How To Choose The Right Domain Name
How To Choose The Right Domain Name
In the last three years, almost 1,000 new generic Top Level Domains, also called new gTLDs, have become available for registration. This exponential increase from the previous 22 options like .com, .net, and .org. has created a historic change in the way people navigate the web. Companies looking to provide the next big domain extension have sparked a flurry of activity, along with investors looking to cash in on the next domain craze. Before diving into the countless new domain extensions that could make or break your business, Jeannie McPherson, domain evangelist and marketing expert at Verisign, answers some key questions about the new landscape and the implications for businesses and individuals.
Okay, so what’s in a name?
When it comes to domain name extensions, everything. Thanks to nearly 30 years of top-tier news, entertainment and commerce being associated with the .com suffix, users have grown exceptionally comfortable with typing in .com as the default domain extension. Alternatives have sprouted up over the years, but .com remains the most versatile, trusted and recognizable domain extension around the world.
That’s not to say people should ignore all new gTLDs. Some of the new options will undoubtedly prove to be trustworthy and reliable fixtures on the internet. However, users need to make sure they are not investing time and money for naught, and possibly putting their brands at risk. Asking the right questions to ensure you’re getting the facts is key to making the right domain name choice.
Wouldn’t something new and different help me stand out?
Possibly, but going against the grain involves many risks, and it’s important to know what they are. It may be tempting to go with novelty to stand out, but three decades of trust and ingrained user behavior around established domain extensions may be a large hurdle to overcome.
Many of the businesses and organizations that have been enticed to try out new domain extensions are experiencing unforeseen issues, such as customer confusion about their web address, and the technical limitations that compound that confusion. Reports of clients’ skepticism and operational problems, like incompatibilities with commonly used email validation systems, browsers, and other websites, has some small business owners urging caution to those interested in adopting new gTLDs.
Even some of the most experienced companies have found that choosing the wrong domain extension can have big consequences. Online retail giant Overstock.com switched to O.co in 2011 and learned this lesson first-hand. Overstock reportedly lost scores of visitors because customers instinctively typed in O.com and were greeted with an “error” message because it was not an active domain name. The customer confusion prompted Overstock to reverse its rebranding in less than a year – millions of marketing dollars lost and customer confidence shaken.
Aren’t shorter names more memorable, though? If the domain is shorter, does the extension really matter?
Length is only part of the equation. More than anything, you’ll want potential visitors to recognize and trust your domain extension so they will visit your website. User trust in the internet is waning with the daily reports of data breaches and identity theft. Businesses already have so many hurdles to overcome in their daily operations. Why add user skepticism of your domain name to the pile? Unusual domains can create a challenging dynamic that can be overcome, but people need to understand that they are basically signing up for a handicap, and that’s the last thing most businesses owners are looking to do.

(Rows from a pointing dataset)
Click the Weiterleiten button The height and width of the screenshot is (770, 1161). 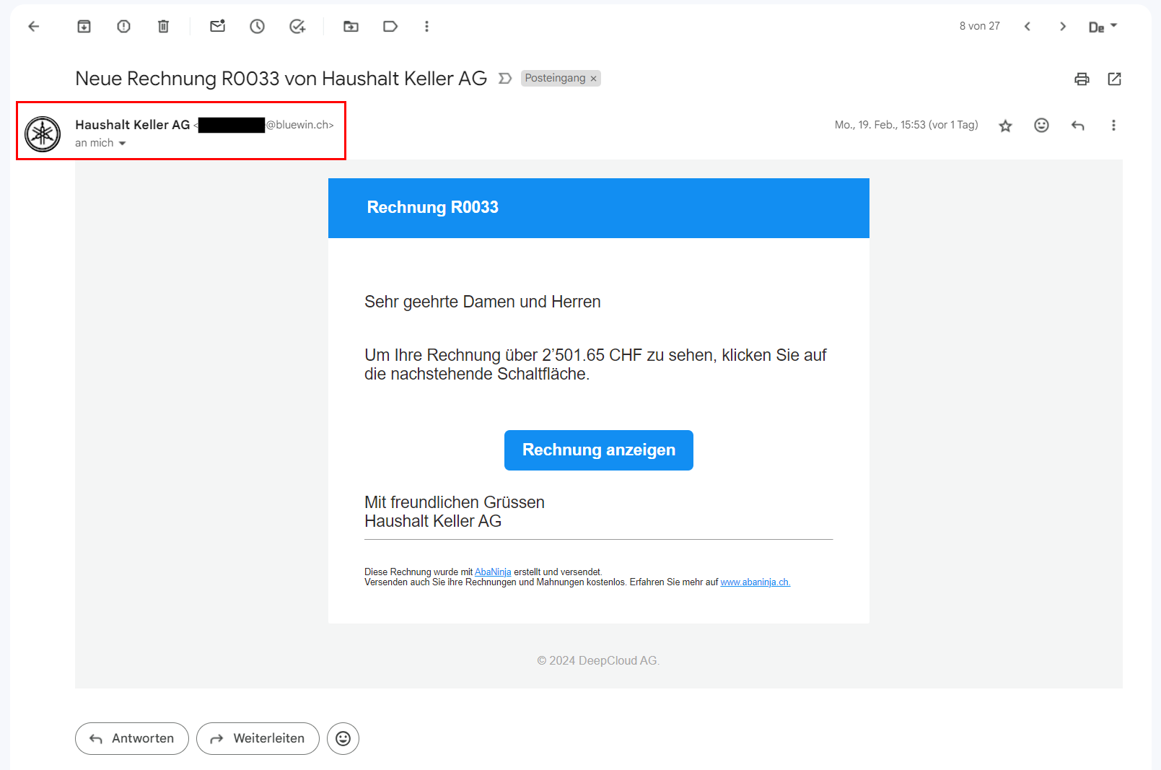pos(258,738)
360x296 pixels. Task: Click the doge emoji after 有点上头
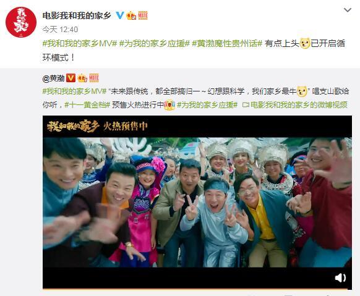pyautogui.click(x=305, y=43)
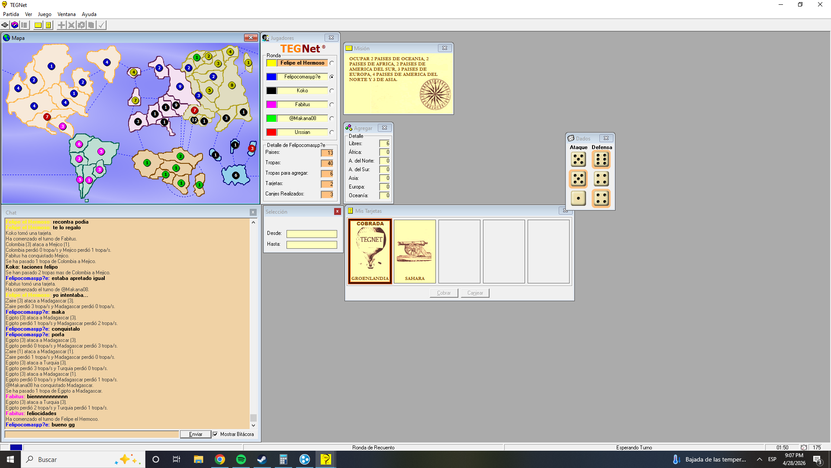Click the checkmark end-turn toolbar icon
The width and height of the screenshot is (831, 468).
(101, 25)

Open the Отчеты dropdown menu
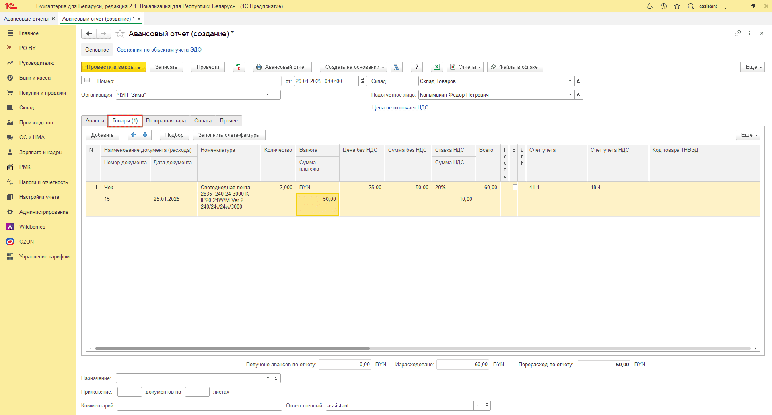click(x=465, y=67)
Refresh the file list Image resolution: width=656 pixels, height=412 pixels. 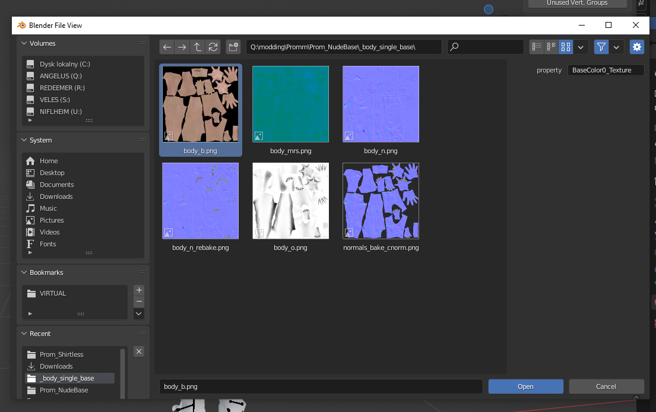(213, 47)

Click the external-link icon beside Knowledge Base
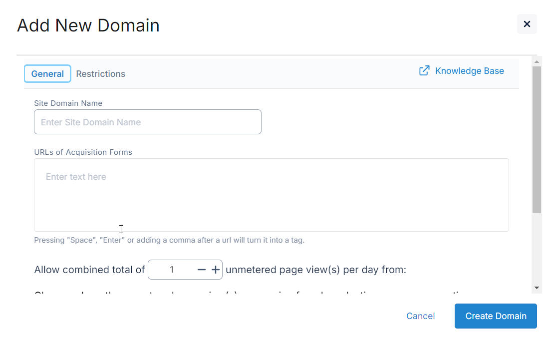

_PROMPT_.
In the piece on choosing a domain name, rewrite the part that opens with the words "That’s not to" and closes with "me stand out?", changing "trustworthy" to "dependable".

_WRITTEN ANSWER_.
That’s not to say people should ignore all new gTLDs. Some of the new options will undoubtedly prove to be dependable and reliable fixtures on the internet. However, users need to make sure they are not investing time and money for naught, and possibly putting their brands at risk. Asking the right questions to ensure you’re getting the facts is key to making the right domain name choice.
Wouldn’t something new and different help me stand out?